Entries on target coordinates
▶
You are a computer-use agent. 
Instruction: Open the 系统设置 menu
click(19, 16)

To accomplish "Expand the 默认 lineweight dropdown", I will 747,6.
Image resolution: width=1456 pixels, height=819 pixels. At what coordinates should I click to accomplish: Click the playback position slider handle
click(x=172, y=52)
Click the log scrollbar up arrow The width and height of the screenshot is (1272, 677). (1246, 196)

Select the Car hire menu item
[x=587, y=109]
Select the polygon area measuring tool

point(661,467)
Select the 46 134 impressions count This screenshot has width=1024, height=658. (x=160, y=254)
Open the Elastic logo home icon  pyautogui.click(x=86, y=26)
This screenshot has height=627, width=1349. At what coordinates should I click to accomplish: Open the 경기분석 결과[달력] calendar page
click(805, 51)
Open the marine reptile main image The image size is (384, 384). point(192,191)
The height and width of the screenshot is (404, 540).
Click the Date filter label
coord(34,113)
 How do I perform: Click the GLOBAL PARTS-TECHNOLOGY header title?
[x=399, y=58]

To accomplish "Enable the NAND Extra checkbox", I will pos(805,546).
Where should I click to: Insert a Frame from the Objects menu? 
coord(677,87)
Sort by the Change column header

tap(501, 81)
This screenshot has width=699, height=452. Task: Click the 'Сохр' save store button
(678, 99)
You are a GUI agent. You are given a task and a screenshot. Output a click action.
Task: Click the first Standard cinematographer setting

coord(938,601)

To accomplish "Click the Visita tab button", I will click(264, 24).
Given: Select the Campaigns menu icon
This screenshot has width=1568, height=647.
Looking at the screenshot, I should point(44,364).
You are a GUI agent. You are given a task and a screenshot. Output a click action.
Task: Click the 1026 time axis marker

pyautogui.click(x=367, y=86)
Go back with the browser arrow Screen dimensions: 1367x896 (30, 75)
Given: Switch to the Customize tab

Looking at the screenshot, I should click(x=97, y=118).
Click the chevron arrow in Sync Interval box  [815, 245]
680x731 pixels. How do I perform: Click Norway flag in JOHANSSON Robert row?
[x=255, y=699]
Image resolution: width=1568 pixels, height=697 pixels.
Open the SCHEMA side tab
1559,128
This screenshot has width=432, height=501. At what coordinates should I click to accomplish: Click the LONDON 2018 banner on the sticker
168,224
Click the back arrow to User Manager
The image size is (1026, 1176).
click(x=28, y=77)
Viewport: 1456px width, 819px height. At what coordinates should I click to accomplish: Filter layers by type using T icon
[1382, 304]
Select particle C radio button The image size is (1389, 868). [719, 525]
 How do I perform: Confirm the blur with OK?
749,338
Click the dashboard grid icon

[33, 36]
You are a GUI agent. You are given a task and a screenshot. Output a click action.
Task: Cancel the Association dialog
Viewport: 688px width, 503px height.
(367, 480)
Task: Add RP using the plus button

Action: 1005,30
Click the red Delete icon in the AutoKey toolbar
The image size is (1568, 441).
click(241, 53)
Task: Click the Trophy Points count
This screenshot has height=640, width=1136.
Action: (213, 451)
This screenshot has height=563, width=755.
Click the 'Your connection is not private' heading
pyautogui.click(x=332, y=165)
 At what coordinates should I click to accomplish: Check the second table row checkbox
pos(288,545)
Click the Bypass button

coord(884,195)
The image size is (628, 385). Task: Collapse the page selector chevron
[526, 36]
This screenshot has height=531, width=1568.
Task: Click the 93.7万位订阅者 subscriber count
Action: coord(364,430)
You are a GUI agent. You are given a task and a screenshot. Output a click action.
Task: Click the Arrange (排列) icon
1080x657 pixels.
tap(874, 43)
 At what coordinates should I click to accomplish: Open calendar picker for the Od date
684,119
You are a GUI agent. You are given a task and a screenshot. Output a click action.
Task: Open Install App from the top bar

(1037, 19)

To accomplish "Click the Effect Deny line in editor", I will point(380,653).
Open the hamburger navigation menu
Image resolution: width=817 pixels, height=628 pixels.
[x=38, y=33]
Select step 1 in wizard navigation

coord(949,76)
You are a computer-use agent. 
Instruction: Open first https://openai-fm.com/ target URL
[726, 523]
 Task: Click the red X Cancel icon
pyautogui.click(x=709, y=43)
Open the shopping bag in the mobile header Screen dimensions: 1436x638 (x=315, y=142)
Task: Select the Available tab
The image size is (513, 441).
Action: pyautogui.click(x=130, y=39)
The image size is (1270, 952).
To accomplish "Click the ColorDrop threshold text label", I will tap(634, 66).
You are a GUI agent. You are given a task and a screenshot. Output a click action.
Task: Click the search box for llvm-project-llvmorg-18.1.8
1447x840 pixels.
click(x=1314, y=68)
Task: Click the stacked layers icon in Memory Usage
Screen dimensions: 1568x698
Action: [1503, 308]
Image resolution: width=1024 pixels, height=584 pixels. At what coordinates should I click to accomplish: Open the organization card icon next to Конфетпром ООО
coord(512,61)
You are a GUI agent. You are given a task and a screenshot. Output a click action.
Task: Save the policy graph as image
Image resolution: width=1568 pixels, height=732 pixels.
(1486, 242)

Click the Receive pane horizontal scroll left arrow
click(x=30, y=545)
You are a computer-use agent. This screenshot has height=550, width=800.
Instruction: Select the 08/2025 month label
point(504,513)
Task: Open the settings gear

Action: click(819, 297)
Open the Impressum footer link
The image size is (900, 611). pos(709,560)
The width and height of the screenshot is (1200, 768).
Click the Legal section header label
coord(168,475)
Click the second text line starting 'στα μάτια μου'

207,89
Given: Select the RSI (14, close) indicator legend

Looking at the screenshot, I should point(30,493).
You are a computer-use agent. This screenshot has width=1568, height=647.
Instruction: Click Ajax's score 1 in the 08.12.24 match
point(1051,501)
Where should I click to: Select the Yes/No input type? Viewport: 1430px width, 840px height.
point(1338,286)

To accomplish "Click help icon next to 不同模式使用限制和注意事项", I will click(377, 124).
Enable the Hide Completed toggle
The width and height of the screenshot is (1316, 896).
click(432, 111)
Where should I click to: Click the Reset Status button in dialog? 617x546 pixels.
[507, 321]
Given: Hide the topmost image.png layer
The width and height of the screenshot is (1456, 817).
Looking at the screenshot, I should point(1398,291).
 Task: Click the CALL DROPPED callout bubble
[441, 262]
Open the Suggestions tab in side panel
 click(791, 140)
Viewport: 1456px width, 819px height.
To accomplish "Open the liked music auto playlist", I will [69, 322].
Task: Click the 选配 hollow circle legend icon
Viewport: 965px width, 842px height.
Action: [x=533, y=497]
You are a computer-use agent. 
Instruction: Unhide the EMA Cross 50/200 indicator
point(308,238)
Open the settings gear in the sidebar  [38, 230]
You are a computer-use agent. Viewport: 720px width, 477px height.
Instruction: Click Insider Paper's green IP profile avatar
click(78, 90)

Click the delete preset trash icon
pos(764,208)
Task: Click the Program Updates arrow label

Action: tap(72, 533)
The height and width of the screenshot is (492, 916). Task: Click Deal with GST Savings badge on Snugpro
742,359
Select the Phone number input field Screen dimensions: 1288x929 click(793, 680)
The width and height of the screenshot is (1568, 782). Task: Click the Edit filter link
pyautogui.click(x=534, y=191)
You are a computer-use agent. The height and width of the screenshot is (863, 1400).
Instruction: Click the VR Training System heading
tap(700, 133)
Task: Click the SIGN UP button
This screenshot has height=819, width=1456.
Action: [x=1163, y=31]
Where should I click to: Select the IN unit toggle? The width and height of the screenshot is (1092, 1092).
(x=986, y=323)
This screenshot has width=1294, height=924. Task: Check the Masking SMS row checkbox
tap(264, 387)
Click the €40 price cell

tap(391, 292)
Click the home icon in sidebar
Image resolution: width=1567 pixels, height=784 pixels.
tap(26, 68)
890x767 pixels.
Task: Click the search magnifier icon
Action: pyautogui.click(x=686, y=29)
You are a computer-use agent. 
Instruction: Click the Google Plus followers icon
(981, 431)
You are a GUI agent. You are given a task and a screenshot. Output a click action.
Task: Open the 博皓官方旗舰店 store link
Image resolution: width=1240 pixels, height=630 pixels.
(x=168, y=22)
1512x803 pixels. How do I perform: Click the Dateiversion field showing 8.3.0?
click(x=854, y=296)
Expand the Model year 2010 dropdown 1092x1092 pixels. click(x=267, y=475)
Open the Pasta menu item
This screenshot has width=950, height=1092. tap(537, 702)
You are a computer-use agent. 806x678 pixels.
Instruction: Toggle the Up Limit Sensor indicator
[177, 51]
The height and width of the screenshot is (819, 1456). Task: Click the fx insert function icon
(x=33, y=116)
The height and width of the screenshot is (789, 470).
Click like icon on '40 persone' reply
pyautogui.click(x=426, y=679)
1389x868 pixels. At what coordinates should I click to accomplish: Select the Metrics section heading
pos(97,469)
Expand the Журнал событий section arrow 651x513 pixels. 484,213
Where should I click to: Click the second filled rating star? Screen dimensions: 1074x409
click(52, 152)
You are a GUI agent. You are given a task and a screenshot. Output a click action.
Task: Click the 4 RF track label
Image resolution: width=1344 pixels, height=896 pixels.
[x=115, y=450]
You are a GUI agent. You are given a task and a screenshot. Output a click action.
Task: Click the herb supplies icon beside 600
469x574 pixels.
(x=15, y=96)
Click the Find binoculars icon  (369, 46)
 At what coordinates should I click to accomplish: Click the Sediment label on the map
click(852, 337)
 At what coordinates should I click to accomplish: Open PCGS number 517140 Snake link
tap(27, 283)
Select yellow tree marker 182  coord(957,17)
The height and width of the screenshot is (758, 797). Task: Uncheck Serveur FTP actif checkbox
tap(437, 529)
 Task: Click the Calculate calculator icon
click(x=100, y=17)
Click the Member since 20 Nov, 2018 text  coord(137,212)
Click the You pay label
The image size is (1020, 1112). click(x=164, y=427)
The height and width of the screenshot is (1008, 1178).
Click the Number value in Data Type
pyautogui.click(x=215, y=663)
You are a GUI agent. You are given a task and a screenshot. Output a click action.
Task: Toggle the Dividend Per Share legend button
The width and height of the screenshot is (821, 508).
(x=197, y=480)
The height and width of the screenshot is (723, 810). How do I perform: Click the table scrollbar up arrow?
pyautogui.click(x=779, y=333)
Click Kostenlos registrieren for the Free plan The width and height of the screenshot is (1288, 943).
◀
Set task:
Copy out the lines unchanged, from the start of the records through the line containing "Open the marine", including both ends.

Answer to this problem:
You are a computer-use agent. 
Instruction: Open the 系统设置 menu
click(19, 16)

To accomplish "Expand the 默认 lineweight dropdown", I will 747,6.
Image resolution: width=1456 pixels, height=819 pixels. At what coordinates should I click to accomplish: Click the playback position slider handle
click(x=172, y=52)
Click the log scrollbar up arrow The width and height of the screenshot is (1272, 677). (1246, 196)

Select the Car hire menu item
[x=587, y=109]
Select the polygon area measuring tool

point(661,467)
Select the 46 134 impressions count This screenshot has width=1024, height=658. (x=160, y=254)
Open the Elastic logo home icon  pyautogui.click(x=86, y=26)
This screenshot has height=627, width=1349. At what coordinates should I click to accomplish: Open the 경기분석 결과[달력] calendar page
click(805, 51)
Open the marine reptile main image The image size is (384, 384). point(192,191)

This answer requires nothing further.